▼

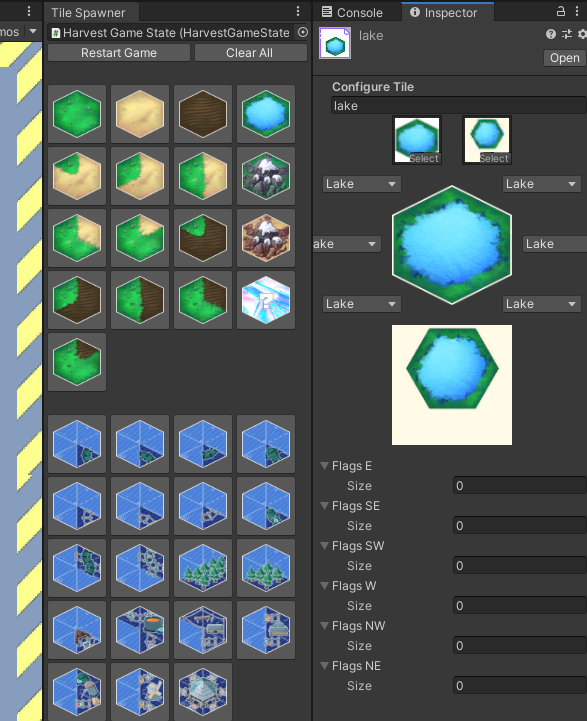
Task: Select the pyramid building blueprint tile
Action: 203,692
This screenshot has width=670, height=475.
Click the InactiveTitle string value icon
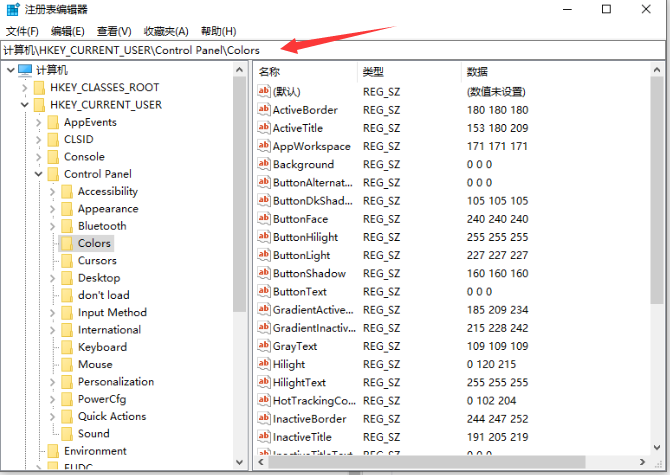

▲
▼

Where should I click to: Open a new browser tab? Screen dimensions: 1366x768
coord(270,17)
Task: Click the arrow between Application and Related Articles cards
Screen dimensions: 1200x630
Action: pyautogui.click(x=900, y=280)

▲

▶ **Task to carry out**
Taking the entries above, write out exactly each line from the one holding "This screenshot has width=670, height=475." to the one holding "Click the InactiveTitle string value icon", both included, and stop there.

▶ **Your solution**
This screenshot has width=670, height=475.
Click the InactiveTitle string value icon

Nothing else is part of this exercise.